■ What the task requires
Find the string "temat" in the records. Copy each line that has it.

■ Source data

=====

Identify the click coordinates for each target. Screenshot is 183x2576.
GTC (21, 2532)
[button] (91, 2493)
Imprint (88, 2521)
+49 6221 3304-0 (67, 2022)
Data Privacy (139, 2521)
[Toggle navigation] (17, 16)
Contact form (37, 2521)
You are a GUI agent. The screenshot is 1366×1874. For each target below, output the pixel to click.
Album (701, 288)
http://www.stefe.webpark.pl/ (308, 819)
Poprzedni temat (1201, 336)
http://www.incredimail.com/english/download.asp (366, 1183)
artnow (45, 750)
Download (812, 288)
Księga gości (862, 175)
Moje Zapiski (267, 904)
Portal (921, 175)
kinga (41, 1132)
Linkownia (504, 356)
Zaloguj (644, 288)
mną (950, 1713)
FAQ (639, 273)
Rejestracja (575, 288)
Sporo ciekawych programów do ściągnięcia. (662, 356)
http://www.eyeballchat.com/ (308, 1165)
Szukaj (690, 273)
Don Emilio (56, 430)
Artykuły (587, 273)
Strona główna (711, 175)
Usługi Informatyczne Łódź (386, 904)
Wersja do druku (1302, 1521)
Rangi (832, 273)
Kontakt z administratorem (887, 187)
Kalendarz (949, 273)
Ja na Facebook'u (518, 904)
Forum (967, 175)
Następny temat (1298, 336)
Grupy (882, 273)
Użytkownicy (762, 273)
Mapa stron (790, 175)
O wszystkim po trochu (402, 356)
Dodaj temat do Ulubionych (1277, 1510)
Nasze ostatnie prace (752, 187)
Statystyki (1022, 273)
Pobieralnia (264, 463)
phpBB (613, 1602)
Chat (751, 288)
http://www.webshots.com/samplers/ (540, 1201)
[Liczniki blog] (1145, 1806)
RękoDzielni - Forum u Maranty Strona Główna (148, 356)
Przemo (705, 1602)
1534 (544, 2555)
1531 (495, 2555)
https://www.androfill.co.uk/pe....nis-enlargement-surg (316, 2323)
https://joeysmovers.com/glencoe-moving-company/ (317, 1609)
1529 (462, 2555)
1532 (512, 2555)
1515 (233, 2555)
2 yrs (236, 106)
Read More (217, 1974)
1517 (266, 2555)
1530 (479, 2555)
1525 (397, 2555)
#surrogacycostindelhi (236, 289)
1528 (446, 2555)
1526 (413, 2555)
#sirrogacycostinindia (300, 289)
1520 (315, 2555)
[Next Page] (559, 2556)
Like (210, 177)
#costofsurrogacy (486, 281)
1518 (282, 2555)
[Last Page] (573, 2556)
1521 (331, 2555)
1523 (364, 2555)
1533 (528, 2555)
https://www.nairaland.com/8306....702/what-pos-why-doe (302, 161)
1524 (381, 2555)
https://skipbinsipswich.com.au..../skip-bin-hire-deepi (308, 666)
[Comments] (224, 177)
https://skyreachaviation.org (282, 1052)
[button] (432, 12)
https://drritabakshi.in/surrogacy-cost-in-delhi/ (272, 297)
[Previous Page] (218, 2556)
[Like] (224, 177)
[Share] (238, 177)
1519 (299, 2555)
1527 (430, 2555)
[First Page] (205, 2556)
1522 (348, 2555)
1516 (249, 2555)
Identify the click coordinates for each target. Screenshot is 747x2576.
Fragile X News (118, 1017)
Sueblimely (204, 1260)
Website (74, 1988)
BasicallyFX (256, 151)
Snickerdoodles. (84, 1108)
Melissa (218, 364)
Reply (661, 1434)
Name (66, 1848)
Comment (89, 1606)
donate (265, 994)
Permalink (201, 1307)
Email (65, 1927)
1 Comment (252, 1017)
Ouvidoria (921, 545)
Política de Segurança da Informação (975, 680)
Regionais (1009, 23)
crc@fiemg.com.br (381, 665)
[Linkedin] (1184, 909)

=====

■ Answer for the task
Poprzedni temat (1201, 336)
Następny temat (1298, 336)
Dodaj temat do Ulubionych (1277, 1510)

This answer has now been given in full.